Work to be completed: If a line in the data below holds the word "agent", copy it.

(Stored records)
*** Block opens ***

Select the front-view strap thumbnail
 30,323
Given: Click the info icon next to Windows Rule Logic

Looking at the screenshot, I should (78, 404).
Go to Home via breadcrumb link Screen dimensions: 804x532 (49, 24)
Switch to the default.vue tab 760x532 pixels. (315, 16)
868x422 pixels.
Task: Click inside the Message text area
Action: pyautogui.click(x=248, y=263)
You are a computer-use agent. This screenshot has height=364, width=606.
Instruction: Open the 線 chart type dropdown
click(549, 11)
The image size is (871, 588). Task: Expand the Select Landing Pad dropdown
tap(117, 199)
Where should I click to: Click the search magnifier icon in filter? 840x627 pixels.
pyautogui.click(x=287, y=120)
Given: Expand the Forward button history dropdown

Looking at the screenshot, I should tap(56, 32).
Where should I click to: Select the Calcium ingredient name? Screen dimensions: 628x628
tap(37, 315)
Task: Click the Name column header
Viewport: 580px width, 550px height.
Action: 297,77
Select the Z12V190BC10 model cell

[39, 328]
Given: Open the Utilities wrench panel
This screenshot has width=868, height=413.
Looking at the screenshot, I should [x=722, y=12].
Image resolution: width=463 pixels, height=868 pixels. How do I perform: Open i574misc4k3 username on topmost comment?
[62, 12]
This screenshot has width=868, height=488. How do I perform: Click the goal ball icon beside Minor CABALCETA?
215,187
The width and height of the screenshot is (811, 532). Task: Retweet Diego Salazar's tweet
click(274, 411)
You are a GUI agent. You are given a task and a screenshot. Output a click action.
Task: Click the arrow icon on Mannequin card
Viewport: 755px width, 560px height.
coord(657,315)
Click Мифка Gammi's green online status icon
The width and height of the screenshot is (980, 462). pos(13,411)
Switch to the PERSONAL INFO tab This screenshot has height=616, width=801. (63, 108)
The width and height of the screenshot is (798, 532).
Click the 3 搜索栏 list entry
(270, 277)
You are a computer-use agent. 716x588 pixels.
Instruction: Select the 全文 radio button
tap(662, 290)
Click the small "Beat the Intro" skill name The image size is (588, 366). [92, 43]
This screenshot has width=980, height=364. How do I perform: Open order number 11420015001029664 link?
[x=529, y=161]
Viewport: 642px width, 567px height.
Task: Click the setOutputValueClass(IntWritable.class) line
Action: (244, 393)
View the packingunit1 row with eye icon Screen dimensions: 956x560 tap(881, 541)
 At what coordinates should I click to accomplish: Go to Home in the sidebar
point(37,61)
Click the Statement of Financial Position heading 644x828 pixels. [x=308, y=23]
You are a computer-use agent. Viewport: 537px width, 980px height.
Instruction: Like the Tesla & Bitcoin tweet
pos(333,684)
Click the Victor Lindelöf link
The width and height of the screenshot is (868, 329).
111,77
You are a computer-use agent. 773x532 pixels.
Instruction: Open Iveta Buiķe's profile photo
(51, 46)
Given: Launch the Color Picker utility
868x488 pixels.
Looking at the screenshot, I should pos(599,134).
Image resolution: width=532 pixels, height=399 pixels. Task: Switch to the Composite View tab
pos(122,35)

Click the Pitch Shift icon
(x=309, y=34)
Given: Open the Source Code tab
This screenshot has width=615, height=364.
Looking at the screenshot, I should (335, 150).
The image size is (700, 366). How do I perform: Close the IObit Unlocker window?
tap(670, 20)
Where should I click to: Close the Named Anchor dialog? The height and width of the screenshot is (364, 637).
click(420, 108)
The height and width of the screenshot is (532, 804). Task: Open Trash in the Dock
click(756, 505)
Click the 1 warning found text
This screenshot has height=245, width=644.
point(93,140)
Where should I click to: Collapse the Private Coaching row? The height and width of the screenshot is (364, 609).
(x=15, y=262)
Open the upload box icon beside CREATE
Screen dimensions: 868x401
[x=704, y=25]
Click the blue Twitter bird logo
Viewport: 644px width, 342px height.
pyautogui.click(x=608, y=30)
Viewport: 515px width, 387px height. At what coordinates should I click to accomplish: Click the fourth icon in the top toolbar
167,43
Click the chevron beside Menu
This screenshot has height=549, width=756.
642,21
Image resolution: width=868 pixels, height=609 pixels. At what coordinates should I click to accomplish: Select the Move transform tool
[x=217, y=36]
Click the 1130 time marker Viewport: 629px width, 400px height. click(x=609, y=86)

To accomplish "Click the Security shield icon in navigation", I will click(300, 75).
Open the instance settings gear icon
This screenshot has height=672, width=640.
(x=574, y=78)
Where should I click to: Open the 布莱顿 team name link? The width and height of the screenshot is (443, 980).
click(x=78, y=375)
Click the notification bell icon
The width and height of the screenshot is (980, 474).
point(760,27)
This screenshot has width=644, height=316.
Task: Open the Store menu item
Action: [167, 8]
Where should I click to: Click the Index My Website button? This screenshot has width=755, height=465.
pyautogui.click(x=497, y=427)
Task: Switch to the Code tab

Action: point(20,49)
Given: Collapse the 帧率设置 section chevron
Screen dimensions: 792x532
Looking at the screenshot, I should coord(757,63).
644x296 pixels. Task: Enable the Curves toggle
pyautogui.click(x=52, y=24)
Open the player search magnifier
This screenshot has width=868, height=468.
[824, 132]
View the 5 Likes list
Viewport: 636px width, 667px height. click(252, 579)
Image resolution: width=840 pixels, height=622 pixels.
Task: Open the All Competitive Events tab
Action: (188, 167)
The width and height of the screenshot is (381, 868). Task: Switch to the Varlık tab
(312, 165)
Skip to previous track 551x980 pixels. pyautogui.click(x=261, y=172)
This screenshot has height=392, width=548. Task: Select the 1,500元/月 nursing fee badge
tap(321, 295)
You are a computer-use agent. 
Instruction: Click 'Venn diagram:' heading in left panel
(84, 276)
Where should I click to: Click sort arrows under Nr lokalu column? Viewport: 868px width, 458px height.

*** Block closes ***

Your response:
You are a computer-use agent. This screenshot has height=364, width=606.
You are a GUI agent. You are given a task and a screenshot. Output a click action.
You are a computer-use agent. 716x588 pixels.
You are a computer-use agent. Viewport: 537px width, 980px height.
You are a computer-use agent. 773x532 pixels.
You are a computer-use agent. 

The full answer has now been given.